Repeat the rows starting at the line containing "Check the velero-backup.json checkbox" and ending at the line containing "point(836,390)", with both of those lines included. Leave the pictures out of your answer.

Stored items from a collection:
**********
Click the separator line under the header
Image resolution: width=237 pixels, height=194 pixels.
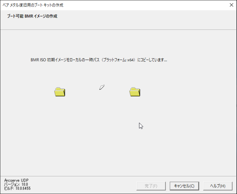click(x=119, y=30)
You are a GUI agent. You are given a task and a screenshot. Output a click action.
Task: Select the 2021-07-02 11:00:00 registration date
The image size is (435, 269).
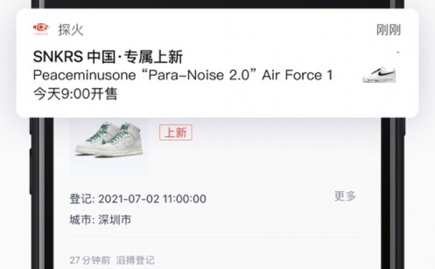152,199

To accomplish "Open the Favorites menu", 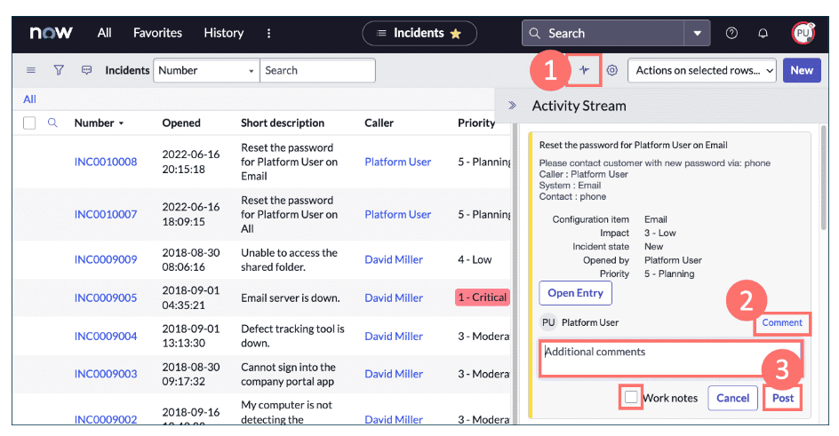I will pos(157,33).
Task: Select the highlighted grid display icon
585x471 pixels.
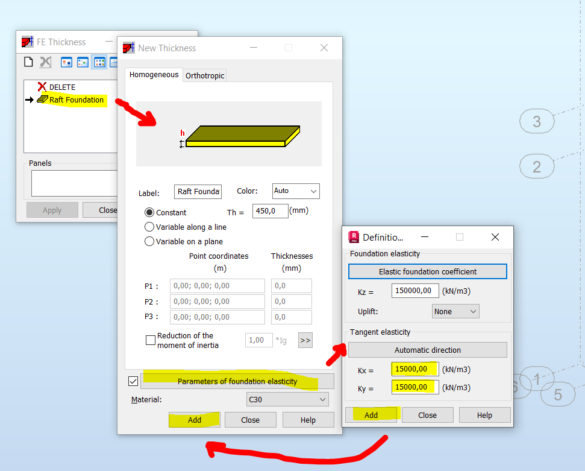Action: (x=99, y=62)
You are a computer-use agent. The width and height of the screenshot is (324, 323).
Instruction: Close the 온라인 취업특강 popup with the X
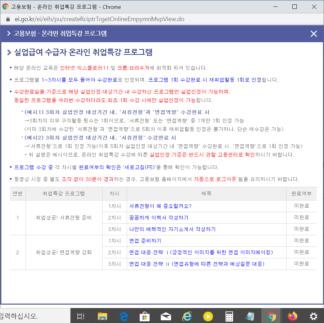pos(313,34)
**********
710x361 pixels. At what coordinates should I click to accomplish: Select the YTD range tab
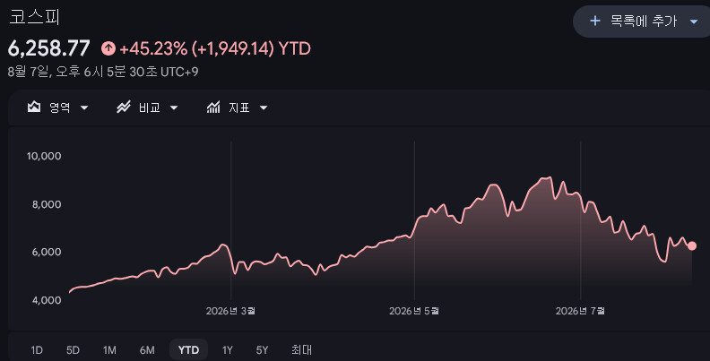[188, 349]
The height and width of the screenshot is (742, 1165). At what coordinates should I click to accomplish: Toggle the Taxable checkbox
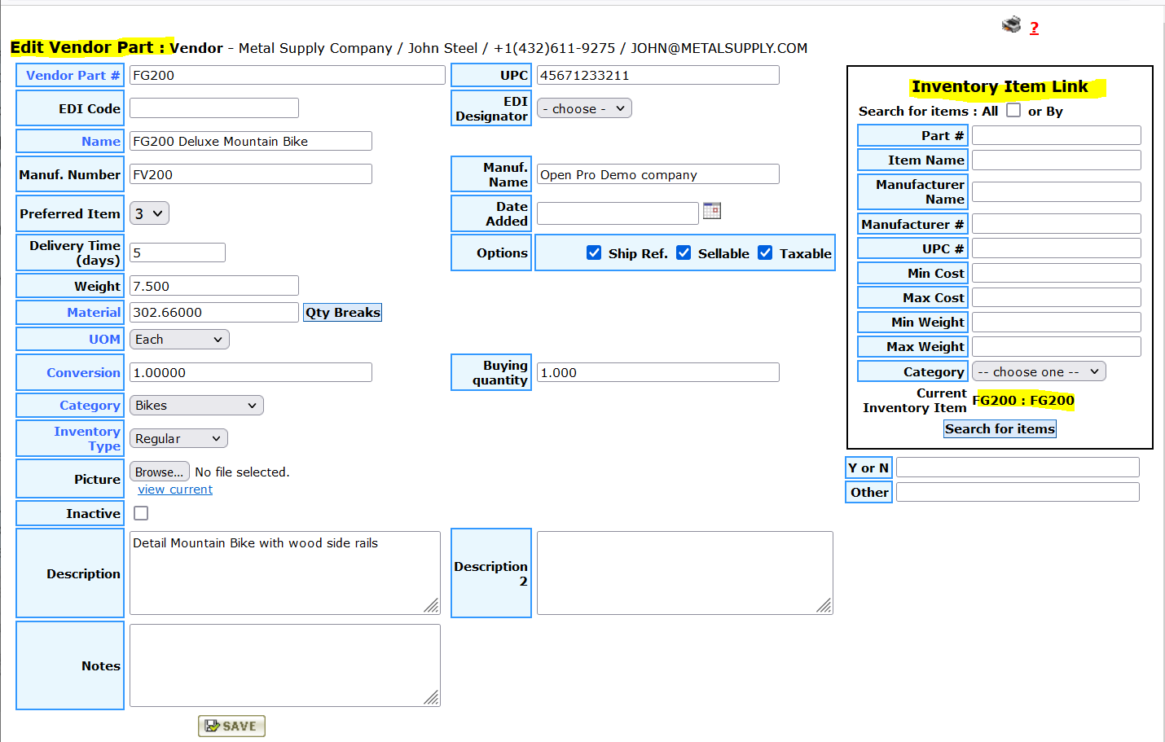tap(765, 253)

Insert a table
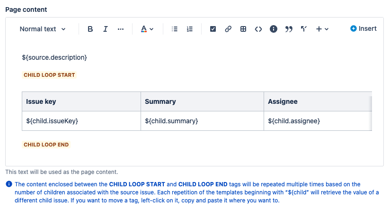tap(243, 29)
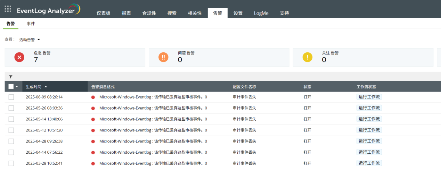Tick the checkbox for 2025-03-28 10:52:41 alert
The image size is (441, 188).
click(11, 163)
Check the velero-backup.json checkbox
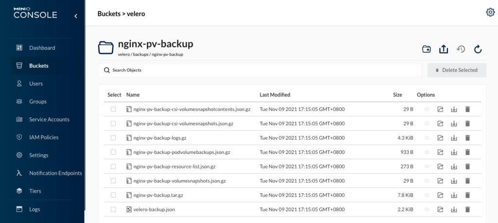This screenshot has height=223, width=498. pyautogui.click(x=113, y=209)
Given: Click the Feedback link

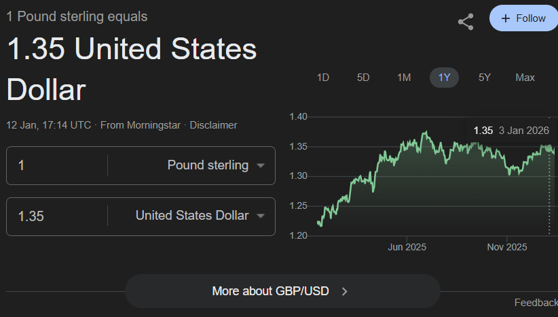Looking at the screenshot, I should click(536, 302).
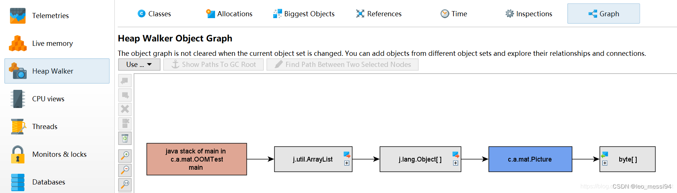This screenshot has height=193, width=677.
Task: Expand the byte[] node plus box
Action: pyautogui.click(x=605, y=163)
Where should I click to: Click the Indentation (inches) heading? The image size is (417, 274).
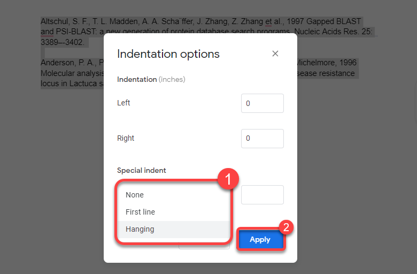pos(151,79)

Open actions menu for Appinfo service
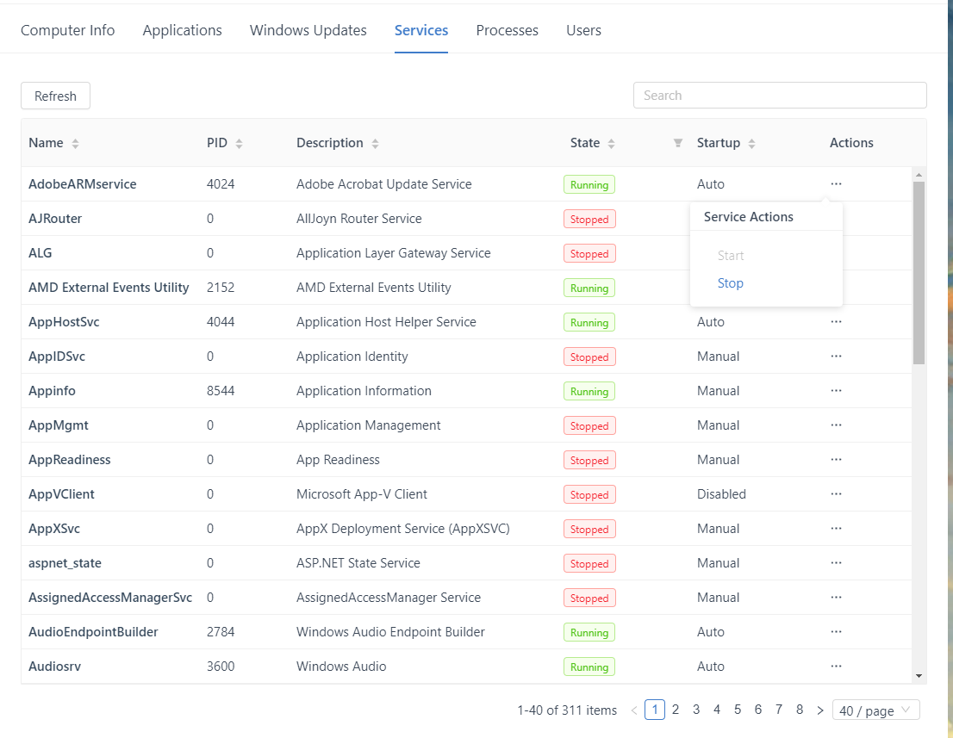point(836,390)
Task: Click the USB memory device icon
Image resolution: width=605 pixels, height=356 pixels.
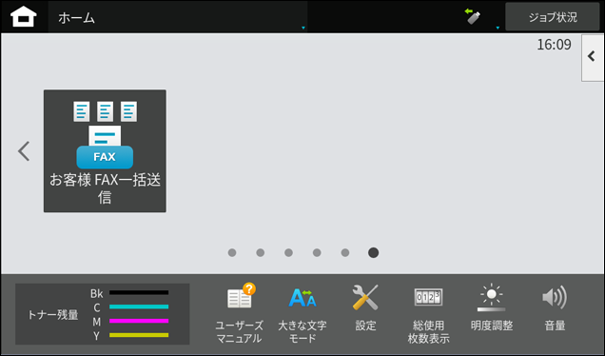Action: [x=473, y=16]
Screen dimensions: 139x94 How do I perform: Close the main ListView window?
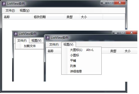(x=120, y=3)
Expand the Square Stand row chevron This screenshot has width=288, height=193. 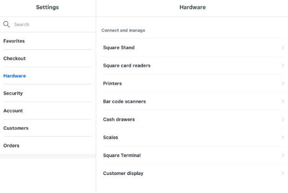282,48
**********
• _Written response_
Check the velero-backup.json checkbox
This screenshot has height=223, width=498. pyautogui.click(x=113, y=209)
Given: Click the Feedback link

Looking at the screenshot, I should click(536, 302).
This screenshot has height=193, width=677.
Task: Expand the byte[] node plus box
Action: pyautogui.click(x=605, y=163)
Where should I click to: Click the Indentation (inches) heading? The image size is (417, 274).
pos(151,79)

Open actions menu for Appinfo service
point(836,390)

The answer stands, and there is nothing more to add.